How to complete this task: The answer must consist solely of the lines from the one containing "You are a GUI" to the end of the entries below, repeated exactly.

Given records:
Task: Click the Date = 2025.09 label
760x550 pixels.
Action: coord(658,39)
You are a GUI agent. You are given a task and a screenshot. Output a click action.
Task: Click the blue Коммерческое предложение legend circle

Solution to this task:
You are a GUI agent. You are given a task and a screenshot. Output a click action.
Task: Click the blue Коммерческое предложение legend circle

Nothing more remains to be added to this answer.